An issue as deep, all-encompassing, and dire as the climate crisis can be a lonely place to be when you’re reading and learning about it on your own. And it’s (unfortunately) not something we usually bring up in conversation, not even with our closest friends—it’s too big, too heavy, too hard. Just too much. Which is really just the biggest damn shame, because as we’re digesting some of the most complex and existential material of our lives, we don’t have a sounding board to process it all.
That’s what makes this group so remarkable. What a blessing to have so many smart, generous people to talk through climate with. To speak our revelations and feelings out loud and voice our questions to a group who’s open to talking about the big, heavy, hard stuff.
Thank you to all of you who showed up this week! As with our first book, I’d like to share the resources that our book club members shared in the Zoom comments field. More coming soon about our book picks for 2021…
Additional resources:
Patagonia Worn Wear recycles previously-worn gear, at a reduced cost, to reduce waste and consumption
Podcasts hosted by All We Can Save editors: How to Save a Planet and A Matter of Degrees
Janisse Ray, author of the essay, “The Seed Underground,” might be an interesting author for deeper reading for those looking to contribute to the communities they grew up in. She’s from a religious family in a small town in southern Georgia and her memoir, Ecology of a Cracker Childhood, was eye-opening for me.

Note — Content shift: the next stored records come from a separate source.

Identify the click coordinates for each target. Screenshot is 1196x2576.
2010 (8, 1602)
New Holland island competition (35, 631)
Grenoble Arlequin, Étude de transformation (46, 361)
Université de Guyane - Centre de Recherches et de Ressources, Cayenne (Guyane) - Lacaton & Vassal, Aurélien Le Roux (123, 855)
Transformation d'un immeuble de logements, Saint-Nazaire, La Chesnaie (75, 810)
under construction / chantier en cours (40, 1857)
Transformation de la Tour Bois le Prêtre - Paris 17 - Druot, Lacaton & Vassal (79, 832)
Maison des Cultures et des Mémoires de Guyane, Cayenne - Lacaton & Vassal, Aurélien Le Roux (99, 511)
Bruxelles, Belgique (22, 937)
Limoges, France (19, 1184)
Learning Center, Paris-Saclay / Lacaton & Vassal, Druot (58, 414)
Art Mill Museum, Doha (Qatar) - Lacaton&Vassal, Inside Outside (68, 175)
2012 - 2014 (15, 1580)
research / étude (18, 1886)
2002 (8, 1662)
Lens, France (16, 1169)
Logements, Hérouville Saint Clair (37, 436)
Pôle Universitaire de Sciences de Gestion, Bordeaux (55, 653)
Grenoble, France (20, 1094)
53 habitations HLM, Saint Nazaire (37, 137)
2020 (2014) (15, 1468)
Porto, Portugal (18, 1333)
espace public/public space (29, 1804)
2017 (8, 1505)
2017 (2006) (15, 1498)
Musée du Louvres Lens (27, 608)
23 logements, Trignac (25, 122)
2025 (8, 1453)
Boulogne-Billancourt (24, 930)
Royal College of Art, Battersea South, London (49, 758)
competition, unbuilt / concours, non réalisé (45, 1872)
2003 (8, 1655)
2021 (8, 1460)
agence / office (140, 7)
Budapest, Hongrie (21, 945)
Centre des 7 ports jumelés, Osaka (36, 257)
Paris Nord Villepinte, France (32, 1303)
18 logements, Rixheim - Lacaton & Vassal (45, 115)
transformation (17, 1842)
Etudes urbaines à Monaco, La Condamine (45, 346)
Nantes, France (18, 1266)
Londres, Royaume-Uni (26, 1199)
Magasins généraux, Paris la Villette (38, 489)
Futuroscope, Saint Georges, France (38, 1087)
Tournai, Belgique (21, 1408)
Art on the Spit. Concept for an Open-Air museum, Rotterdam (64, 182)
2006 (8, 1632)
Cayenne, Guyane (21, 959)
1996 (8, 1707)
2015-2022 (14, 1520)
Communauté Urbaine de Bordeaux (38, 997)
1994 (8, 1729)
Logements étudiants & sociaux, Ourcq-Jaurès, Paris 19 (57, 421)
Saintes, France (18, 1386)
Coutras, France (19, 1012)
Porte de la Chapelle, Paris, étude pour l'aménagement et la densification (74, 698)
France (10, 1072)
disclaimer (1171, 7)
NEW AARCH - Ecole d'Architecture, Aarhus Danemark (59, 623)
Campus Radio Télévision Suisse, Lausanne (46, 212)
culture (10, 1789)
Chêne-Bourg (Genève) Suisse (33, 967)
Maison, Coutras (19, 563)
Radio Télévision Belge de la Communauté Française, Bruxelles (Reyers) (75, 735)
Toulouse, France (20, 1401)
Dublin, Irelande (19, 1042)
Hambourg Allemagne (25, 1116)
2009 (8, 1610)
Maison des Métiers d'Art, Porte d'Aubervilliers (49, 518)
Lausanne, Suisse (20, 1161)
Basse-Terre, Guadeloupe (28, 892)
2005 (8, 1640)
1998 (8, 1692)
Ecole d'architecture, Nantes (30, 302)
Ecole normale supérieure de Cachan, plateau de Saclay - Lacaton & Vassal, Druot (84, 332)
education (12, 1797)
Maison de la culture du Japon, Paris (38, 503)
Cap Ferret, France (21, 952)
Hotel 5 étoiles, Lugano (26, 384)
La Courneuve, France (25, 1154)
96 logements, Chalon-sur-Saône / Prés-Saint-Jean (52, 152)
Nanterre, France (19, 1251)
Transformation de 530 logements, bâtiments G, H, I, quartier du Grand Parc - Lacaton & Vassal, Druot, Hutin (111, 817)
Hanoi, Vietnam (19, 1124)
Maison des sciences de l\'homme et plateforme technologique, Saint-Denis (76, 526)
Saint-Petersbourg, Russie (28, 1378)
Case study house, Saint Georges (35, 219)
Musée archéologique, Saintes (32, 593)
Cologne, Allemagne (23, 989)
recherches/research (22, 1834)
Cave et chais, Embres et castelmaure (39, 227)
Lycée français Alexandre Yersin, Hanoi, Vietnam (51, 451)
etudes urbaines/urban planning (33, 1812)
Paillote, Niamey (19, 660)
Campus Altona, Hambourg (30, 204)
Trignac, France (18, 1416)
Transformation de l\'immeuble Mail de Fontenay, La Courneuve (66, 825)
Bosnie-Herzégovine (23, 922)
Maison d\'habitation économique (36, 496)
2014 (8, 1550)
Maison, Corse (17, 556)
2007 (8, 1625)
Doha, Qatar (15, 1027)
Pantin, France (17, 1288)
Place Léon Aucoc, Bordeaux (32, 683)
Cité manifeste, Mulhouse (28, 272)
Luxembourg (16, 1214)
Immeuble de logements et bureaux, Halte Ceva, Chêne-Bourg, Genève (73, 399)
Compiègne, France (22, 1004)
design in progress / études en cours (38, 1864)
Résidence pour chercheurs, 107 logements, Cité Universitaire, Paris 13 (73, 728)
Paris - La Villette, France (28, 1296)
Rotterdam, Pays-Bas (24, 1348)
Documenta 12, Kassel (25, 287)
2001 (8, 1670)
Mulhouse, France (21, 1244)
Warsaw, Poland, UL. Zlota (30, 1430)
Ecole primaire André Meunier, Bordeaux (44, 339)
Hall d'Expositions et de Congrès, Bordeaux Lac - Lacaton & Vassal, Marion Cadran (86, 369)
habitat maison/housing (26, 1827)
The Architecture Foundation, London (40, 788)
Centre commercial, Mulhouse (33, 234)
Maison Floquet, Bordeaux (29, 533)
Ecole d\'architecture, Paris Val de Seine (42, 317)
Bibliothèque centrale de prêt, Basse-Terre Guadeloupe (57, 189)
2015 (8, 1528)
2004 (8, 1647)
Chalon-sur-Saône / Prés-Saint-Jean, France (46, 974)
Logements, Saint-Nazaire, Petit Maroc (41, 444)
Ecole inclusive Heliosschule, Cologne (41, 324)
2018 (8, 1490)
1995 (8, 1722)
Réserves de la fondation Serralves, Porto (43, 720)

Sierra Club’s Beyond Coal campaign
For those in a career transition, curious how they can dedicate more of their time and work towards the climate movement: this article from HEATED and this article from Grist
For organizers who are close to burnout or are responding to a negative organizing culture, I recommend Adrienne Maree Brown’s Pleasure Activism, “a politics of healing and happiness that explodes the dour myth that changing the world is just another form of work. Drawing on the black feminist tradition, she challenges us to rethink the ground rules of activism.”
From Michele on “systems thinking”:
I took a Systems Thinking class as part of my Environmental Studies degree in college. At the end of the semester, the joke among the seniors in the course was that we needed therapy after taking this class. We had learned that systems thinking meant that no solution was easy, especially climate solutions, because every little thing is tied to everything else. Our professor, who was also the head of the program, gave us the advice that the best thing we could do in our career and lives was focus on one thing that we were passionate about and could imagine dedicating our lives to. He told us not to get discouraged or distracted by the bigger picture, because if everyone focused on their one "small" passion, that is how real change could be made.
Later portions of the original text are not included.